Commitment – Definition: 1) Something that takes up time or energy, especially an obligation 2) loyalty, devotion or dedication to a cause, person or relationship 3) a promise, pledge or vow.
I have this thing about commitment. I’ve always believed that if you make a commitment, you are obligated to keep it. Whether it’s a promise to a person or a job, I feel it should be kept.
I’m not sure when I became so convicted about this word, but maybe it was when I worked for Kraft Foods and learned the founder, J.L. Kraft’s motto was “What we say do, we do do.” As a loyal employee, I devoted myself to that motto and being a person of my word.
The concept of commitment was further emphasized when my son played soccer. If players on his team failed to show up for a game, the rest of the players had to play twice as hard without any rest, which was not only unfair, but hurt the entire team’s chances.
And don’t get me started on lack of commitment in marriage and family relationships. Some people avoid the “big C word” like the plague.
One practice my former employer warned us about was overcommitting and under-delivering. In other words, don’t make promises to customers you can’t keep, no matter how good your intentions are.
Sometimes in life we accidentally overcommit for various reasons. We want to please others, we want to prove we can do something, or we’re afraid to say “no.” Overachievers are usually over-committers too. They think they can do anything and everything – the Superman identity. I know about this because I am one. And because I am, I have accomplished many things.

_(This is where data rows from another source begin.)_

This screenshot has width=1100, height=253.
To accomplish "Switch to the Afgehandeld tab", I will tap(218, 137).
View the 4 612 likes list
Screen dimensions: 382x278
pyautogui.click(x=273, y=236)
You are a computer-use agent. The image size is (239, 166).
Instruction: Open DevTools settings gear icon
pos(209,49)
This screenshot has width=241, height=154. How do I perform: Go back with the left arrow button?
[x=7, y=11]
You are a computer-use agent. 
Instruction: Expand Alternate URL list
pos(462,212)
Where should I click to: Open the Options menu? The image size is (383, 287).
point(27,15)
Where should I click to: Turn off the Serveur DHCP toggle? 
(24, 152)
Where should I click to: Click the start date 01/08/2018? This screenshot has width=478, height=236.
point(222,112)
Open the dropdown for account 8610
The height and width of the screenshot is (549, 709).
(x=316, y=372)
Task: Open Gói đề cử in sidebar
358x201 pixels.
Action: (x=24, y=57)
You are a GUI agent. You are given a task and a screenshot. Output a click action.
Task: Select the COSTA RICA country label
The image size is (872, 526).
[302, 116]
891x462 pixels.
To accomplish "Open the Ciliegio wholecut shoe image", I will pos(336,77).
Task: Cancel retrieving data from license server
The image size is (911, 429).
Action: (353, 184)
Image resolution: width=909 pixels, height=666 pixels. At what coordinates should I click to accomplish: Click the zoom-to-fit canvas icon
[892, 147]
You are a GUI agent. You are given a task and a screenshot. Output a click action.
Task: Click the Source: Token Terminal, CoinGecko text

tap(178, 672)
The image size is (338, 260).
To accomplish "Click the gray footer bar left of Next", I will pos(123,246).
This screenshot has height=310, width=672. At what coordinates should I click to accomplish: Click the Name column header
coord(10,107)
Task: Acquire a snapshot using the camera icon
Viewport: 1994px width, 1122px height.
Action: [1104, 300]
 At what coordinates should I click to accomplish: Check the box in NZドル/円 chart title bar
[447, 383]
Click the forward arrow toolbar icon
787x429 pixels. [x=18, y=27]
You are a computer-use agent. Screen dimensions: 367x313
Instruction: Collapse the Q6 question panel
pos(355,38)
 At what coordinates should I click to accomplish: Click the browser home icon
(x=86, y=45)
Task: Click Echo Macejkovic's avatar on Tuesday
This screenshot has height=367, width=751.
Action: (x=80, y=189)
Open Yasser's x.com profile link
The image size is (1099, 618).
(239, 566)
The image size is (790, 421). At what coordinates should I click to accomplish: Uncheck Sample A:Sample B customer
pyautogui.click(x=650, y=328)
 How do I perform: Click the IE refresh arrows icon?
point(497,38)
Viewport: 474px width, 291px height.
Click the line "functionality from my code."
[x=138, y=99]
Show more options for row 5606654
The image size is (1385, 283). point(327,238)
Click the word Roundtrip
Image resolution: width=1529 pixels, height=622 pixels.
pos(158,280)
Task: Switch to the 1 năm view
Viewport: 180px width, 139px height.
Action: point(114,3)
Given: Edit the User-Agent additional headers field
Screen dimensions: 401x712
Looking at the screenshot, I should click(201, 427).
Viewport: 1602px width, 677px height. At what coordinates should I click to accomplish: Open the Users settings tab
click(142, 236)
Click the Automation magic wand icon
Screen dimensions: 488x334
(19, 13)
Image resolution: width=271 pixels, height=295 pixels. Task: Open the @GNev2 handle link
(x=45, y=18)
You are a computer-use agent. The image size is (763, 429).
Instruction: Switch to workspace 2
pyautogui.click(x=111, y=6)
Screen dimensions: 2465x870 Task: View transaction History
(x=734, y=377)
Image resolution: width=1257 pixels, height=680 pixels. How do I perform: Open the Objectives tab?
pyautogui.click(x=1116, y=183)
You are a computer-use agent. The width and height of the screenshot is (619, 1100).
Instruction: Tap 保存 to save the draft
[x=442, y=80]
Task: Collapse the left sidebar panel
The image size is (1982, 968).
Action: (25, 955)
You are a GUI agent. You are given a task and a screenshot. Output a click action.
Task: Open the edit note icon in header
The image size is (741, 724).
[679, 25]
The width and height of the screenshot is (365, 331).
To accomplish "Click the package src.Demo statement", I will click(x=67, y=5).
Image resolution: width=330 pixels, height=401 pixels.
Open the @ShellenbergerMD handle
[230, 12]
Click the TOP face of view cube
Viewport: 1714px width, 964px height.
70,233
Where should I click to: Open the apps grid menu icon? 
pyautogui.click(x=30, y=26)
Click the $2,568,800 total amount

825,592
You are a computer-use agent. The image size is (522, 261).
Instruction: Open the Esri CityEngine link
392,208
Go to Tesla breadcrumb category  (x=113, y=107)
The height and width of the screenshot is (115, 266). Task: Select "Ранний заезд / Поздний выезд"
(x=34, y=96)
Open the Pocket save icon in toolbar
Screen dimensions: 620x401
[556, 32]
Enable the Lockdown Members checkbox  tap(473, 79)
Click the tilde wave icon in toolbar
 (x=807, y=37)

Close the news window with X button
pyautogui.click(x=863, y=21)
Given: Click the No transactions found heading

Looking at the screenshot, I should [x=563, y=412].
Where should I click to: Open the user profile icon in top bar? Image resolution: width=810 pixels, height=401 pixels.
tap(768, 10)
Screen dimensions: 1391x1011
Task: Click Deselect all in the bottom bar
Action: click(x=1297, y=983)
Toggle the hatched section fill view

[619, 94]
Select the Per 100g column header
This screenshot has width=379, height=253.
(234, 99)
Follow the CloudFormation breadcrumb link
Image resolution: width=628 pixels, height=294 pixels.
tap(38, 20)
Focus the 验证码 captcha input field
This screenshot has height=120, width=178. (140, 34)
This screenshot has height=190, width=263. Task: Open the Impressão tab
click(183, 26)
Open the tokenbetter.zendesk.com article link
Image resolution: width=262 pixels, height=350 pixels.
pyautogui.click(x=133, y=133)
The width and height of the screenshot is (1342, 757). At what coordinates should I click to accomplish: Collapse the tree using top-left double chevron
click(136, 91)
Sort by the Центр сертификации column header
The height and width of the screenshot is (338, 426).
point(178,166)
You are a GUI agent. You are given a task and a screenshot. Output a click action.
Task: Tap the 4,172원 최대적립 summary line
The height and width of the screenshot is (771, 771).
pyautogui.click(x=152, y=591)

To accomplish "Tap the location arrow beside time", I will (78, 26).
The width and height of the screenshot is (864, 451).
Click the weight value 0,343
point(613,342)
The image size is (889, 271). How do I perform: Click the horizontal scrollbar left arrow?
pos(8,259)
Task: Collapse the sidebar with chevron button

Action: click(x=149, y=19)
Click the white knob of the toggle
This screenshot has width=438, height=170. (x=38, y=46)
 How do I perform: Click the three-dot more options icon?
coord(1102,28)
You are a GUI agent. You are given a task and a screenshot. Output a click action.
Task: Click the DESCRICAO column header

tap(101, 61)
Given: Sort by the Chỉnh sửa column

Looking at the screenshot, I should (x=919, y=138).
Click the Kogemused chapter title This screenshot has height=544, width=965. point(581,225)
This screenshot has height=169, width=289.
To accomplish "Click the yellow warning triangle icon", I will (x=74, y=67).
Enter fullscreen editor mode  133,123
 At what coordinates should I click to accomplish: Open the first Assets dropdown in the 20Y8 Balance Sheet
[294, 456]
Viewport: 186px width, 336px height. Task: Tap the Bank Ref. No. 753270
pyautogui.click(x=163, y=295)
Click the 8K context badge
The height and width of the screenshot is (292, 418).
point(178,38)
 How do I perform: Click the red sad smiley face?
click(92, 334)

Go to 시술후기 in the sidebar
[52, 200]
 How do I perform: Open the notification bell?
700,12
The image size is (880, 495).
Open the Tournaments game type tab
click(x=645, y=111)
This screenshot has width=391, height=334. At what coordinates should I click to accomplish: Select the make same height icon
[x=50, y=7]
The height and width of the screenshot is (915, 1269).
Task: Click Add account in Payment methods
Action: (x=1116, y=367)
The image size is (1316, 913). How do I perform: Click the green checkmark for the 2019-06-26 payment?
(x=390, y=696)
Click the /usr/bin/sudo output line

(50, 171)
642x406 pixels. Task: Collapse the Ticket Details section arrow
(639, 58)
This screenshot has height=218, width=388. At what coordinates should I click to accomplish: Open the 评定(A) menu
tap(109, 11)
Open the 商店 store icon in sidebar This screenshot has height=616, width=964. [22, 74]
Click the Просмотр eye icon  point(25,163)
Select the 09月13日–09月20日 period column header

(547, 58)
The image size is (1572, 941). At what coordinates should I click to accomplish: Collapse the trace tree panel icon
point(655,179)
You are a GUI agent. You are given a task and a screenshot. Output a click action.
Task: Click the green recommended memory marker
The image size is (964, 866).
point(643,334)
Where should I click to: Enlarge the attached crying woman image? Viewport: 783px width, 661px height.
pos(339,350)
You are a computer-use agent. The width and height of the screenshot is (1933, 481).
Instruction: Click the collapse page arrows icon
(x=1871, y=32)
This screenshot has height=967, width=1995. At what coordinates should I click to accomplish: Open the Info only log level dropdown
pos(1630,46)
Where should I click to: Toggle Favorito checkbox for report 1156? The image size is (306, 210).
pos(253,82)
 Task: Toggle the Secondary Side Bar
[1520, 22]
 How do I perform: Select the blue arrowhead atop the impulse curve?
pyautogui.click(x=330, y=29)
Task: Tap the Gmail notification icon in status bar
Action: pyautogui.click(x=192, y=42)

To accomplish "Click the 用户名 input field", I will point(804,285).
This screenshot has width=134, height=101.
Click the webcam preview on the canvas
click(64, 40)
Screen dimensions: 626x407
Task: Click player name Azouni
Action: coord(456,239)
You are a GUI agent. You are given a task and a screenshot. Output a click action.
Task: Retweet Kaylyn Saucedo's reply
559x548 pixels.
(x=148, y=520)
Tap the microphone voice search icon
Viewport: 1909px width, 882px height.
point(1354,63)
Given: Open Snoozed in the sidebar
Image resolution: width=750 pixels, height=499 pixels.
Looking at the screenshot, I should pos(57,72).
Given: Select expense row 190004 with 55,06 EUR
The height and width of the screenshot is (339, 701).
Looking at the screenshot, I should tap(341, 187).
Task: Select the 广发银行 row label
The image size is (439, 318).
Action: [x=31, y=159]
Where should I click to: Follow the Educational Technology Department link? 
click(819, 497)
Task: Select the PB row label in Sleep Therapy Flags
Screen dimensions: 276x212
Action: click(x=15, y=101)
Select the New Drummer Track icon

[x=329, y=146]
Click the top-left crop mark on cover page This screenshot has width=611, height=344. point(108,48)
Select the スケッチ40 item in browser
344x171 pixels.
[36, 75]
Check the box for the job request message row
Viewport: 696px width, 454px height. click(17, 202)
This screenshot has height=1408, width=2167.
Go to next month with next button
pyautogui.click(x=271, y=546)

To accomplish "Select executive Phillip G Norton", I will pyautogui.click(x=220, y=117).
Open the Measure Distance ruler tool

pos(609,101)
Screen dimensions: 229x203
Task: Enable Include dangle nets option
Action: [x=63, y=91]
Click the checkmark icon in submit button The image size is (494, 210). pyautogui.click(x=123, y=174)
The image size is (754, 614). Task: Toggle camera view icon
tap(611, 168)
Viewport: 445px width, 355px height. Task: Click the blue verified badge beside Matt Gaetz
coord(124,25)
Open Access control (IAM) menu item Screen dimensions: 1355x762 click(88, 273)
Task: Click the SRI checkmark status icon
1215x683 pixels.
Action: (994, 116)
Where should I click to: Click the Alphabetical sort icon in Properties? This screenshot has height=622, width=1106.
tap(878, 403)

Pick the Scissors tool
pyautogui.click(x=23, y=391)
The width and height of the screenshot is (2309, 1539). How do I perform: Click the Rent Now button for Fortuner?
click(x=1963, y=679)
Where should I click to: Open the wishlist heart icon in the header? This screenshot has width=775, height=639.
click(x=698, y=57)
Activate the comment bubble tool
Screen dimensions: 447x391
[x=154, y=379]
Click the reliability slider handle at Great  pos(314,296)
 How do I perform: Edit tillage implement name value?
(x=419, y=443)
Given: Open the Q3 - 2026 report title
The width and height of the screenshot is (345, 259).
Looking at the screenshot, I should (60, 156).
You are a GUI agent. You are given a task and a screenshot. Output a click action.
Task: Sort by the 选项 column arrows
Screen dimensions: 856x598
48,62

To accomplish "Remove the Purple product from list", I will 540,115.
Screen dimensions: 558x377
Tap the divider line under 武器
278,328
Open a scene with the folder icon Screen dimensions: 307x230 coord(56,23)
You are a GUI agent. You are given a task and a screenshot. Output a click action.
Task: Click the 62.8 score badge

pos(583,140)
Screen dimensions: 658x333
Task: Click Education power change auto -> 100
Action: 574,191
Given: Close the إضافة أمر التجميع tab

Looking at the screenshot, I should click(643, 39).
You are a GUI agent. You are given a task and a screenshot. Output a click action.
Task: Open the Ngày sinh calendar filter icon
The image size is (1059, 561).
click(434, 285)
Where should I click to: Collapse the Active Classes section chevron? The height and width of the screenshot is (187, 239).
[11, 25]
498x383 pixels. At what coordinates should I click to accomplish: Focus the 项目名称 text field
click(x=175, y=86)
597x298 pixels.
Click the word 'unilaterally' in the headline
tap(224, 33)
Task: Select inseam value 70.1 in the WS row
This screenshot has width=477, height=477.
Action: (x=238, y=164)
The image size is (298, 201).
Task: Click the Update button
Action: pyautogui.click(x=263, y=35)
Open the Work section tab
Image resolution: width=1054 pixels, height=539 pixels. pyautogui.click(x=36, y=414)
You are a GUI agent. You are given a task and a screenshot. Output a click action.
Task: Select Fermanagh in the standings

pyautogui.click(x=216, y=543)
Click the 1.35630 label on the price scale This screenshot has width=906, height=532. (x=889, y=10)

However, the same over-commitment can lead to burn-out, fatigue or stress. The same tendency can occur in the writing world. Sometimes I’ve taken on too many projects. A writer’s job is no longer just writing. A writer is expected to participate in various forms of social media – Facebook, Twitter, blogging, and email, to name a few.
All this takes time, and if a writer has family obligations, the time allotment is even more difficult to find. Trying to do everything can take time away from the main thing, the first priority, which is to write. Some authors have found a way to handle these commitments efficiently, but for others like me, just the prospect of doing all those things makes me feel stressed. And if I’ve committed to do something and I can’t deliver, then I feel like a failure.
It takes trial and error to find one’s limits, but the reality is that we all have limits. Once we find them, we can say “no” to those things that take time away from the main thing, writing, and not risk under-delivering to anyone.